Voilà ce cheminement qui aujourd’hui m’autorise à vous dire comment il me semble que le Père Faure est quelqu’un pour aujourd’hui dans l’Enseignement Catholique français. Je le traite en trois temps :

·         d’abord, par une pédagogie fondée sur une anthropologie

·         puis, par une anthropologie qui explicite le sens de la personne et de la communauté

·         enfin, par un certain regard sur l’enfant

 

Une pédagogie fondée sur une anthropologie :

Le Père Faure a toujours estimé que les problèmes d’éducation sont à considérer avant les méthodes pédagogiques. L’enjeu de l’avenir pour lui, est dans l’éducation. En effet, nous sommes de plus en plus convaincus que notre Éducation Nationale pourrait connaître encore de grandes difficultés si elle n’arrive pas à comprendre qu’on ne peut pas enseigner sans éduquer – cela nous semble finalement une des premières intuitions fortes depuis nos fondateurs de toute l’histoire de notre enseignement catholique. Réduire l’établissement scolaire seulement à un lieu d’enseignement, si c’est le cas encore aujourd’hui, nous paraît non seulement une erreur mais peut-être une faute. Quand nous voyons encore revenir l’idée qu’il faut remettre les savoirs au centre du système éducatif, nous nous disons qu’à ce moment là, notre Éducation Nationale va dans le mur. Ce ne sont pas les savoirs qui sont au centre, ni peut-être l’élève, mais plutôt la relation entre l’élève et le maître, la relation entre les divers membres de la communauté éducative. Alors, c’est quand même intéressant de savoir, depuis longtemps, que le Père Faure a toujours réagi contre le divorce entre l’instruction et l’éducation : « Il nous faut répéter à des jeunes qui se destinent à l’enseignement que s’ils pensent que leur métier consistera seulement à transmettre des savoirs et des compétences disciplinaires, ils risquent d’être abusés ». Je ne peux pas transmettre des savoirs si je n’ai pas au préalable établi une relation pédagogique.
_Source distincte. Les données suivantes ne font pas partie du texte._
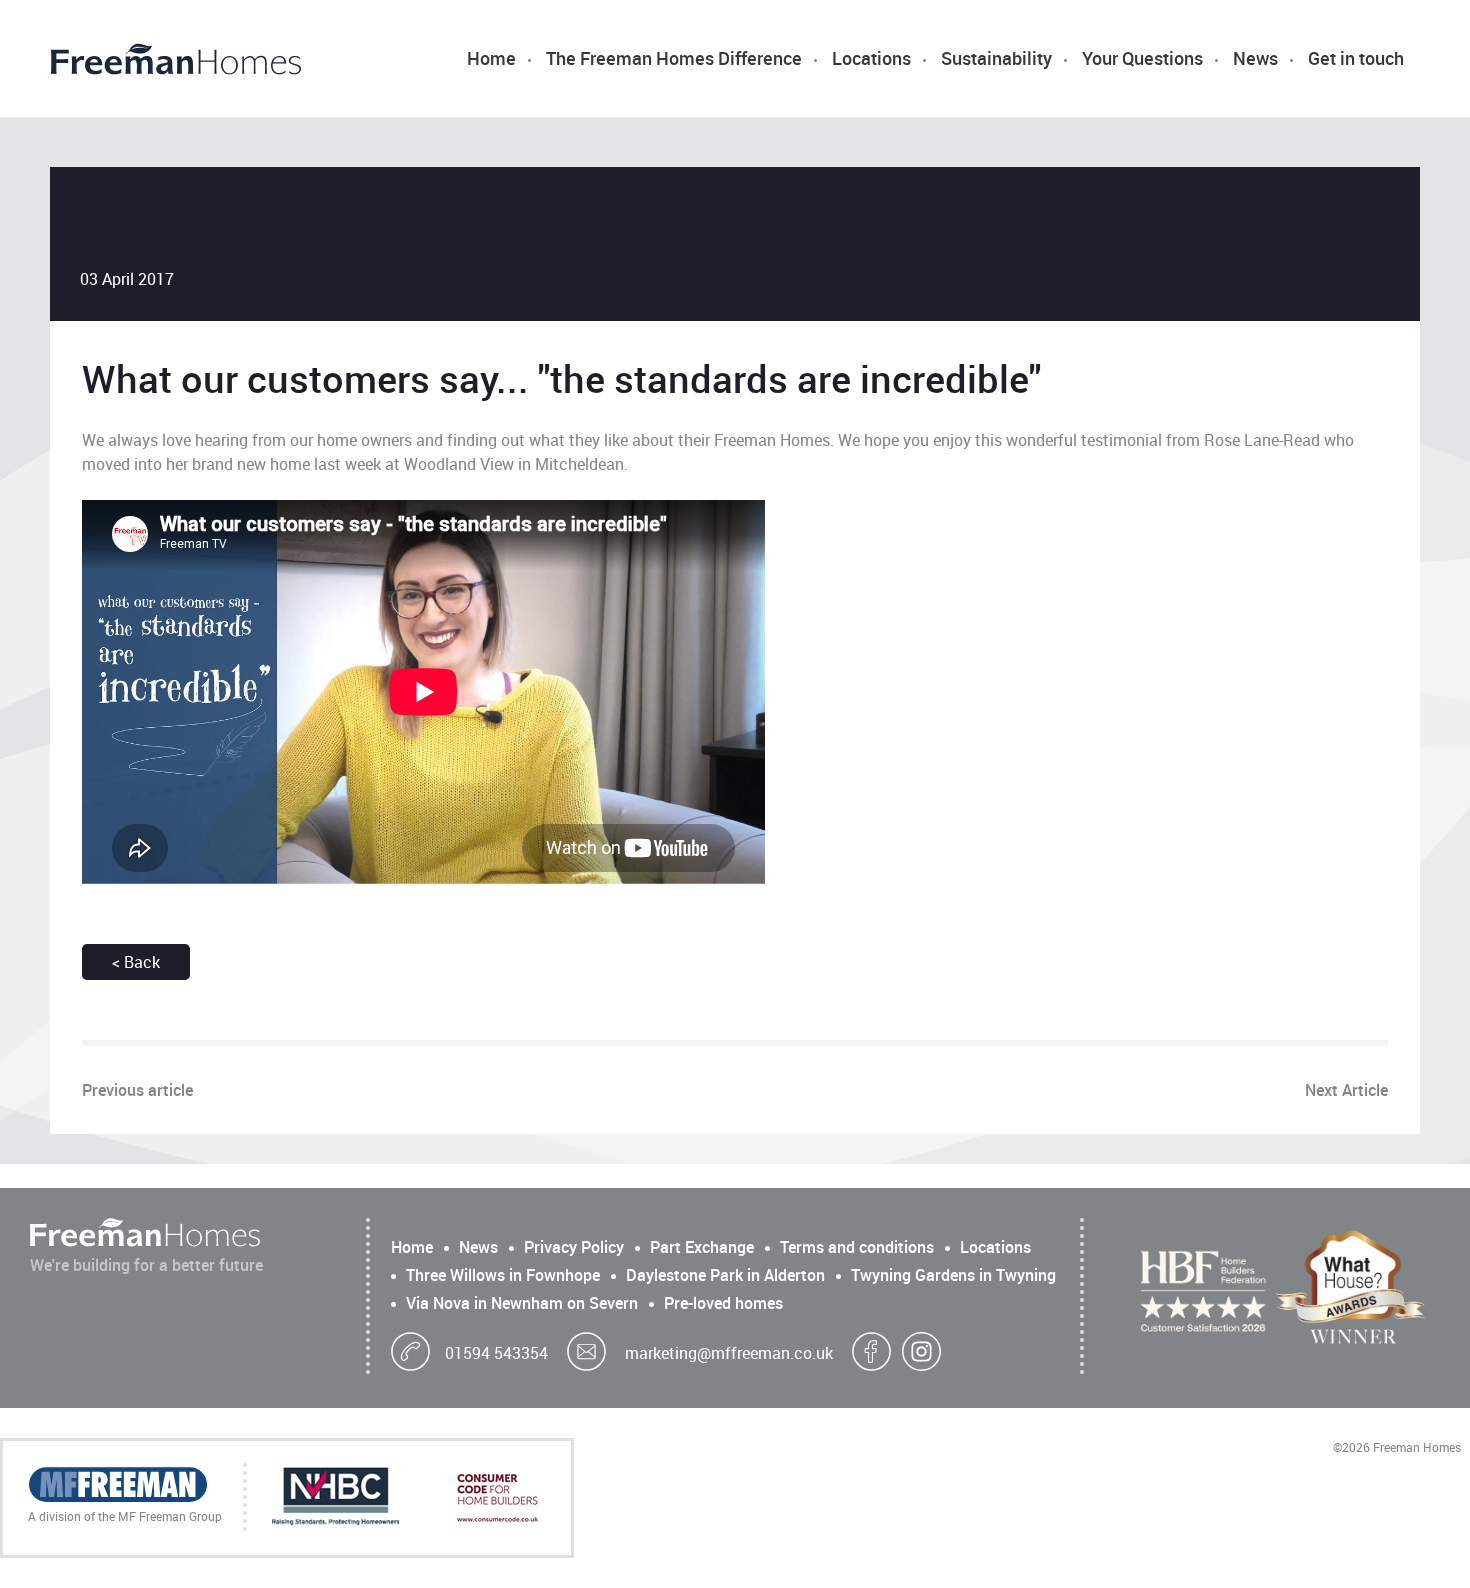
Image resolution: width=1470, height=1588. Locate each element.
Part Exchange (702, 1247)
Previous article (137, 1090)
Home (491, 58)
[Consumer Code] (497, 1498)
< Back (136, 962)
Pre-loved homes (723, 1303)
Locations (871, 58)
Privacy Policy (574, 1247)
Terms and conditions (857, 1247)
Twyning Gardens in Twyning (953, 1275)
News (1255, 58)
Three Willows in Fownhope (503, 1275)
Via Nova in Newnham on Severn (522, 1303)
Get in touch (1356, 58)
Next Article (1346, 1090)
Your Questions (1142, 58)
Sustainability (996, 58)
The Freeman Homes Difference (674, 58)
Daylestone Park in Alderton (725, 1275)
Toujours dans cette pédagogie fondée sur une anthropologie, nous retrouvons dans les propos du Père Faure non seulement le lien entre le pédagogue et l’éducatif, mais entre la pédagogie, l’éducatif et le sens. « Toute pédagogie relève d’une métaphysique, d’une conception de l’Homme et de la vie ». Alors, « les projets éducatifs acculent à avoir une conception de l’homme »… « Quel homme doit naître ? ». Nous sommes tout à fait dans ce qu’est finalement le caractère propre de l’Enseignement Catholique. On entend : « Qu’est-ce qui fait notre spécificité ? Qu’est-ce qui fait notre contribution originale au service public d’éducation ? » Et bien, c’est le lien insécable : entre l’acte d’enseigner l’acte d’éduquer – et la proposition d’un sens de la vie. Pour nous un sens chrétien de l’homme et de la vie. Je retrouve cela de Guy Avanzini : « L’éducation catholique veut surtout aider à discerner des raisons de vivre, la signification de la vie ».  Le caractère propre de l’Enseignement catholique, c’est l’art de ne pas couper en tranche. Cette anthropologie, pour reprendre une forte expression du Père Faure, « est aspirée par une théologie ».
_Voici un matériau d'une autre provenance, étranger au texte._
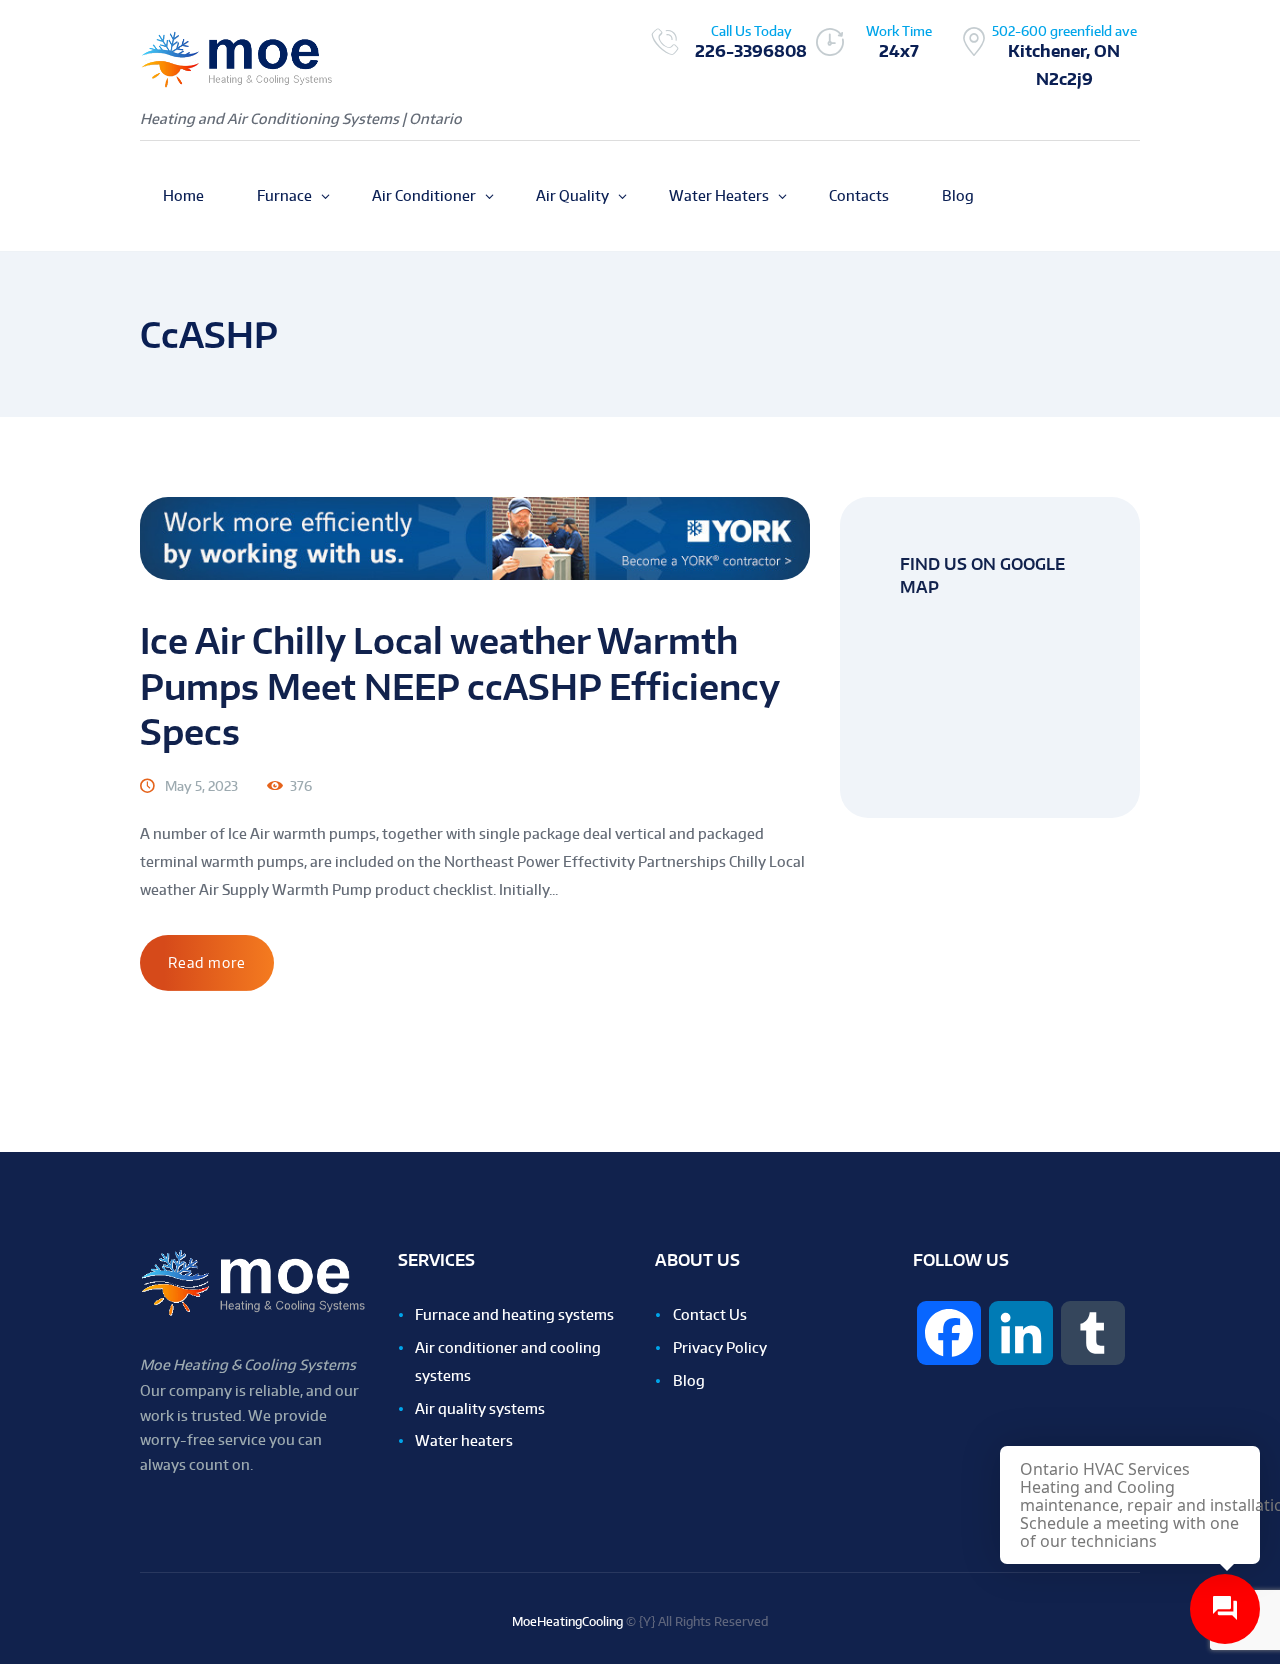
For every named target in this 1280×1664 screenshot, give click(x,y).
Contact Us (710, 1314)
Une anthropologie qui déploie, précise, explicite le sens de la personne :

En retrouvant en particulier le courant de Maria Montessori, le Père Faure en appelle à l’émergence de la personne, au développement de l’enfant dans sa totalité. Pour l’Enseignement Catholique, l’élève n’est pas qu’un élève ; c’est un enfant ou un adolescent avec ses aspirations intellectuelles mais aussi affectives, relationnelles, sociales, spirituelles, religieuses. De même qu’on ne peut couper enseignement, éducation, et sens, on ne peut couper l’enfant en catégories – il n’est pas une addition de conditionnements, sinon nous en ferons un individu programmé – il est une unité. Cette unité se traduit pour nous dans le mot « personne », et le Père Faure ajoutait « la personne se construit du dedans par l’unification intérieure ». Il a beaucoup insisté sur cette unification par l’intériorité, c’est à dire entre autre le silence, la contemplation. C’est important d’entendre encore ce message aujourd’hui, où notre société pourrait beaucoup pousser les jeunes à vivre à la surface d’eux-mêmes. Mais cette personne dans la globalité de ses aspirations ne peut vivre sans la relation à l’autre, sans la communauté. Nous mesurons le risque qu’il y a aujourd’hui à parler de communauté, à cause de communautarisme… Quand nous parlons de communauté éducative, nous l’employons dans le sens originel du mot, communauté telle que l’entendaient les premiers chrétiens […]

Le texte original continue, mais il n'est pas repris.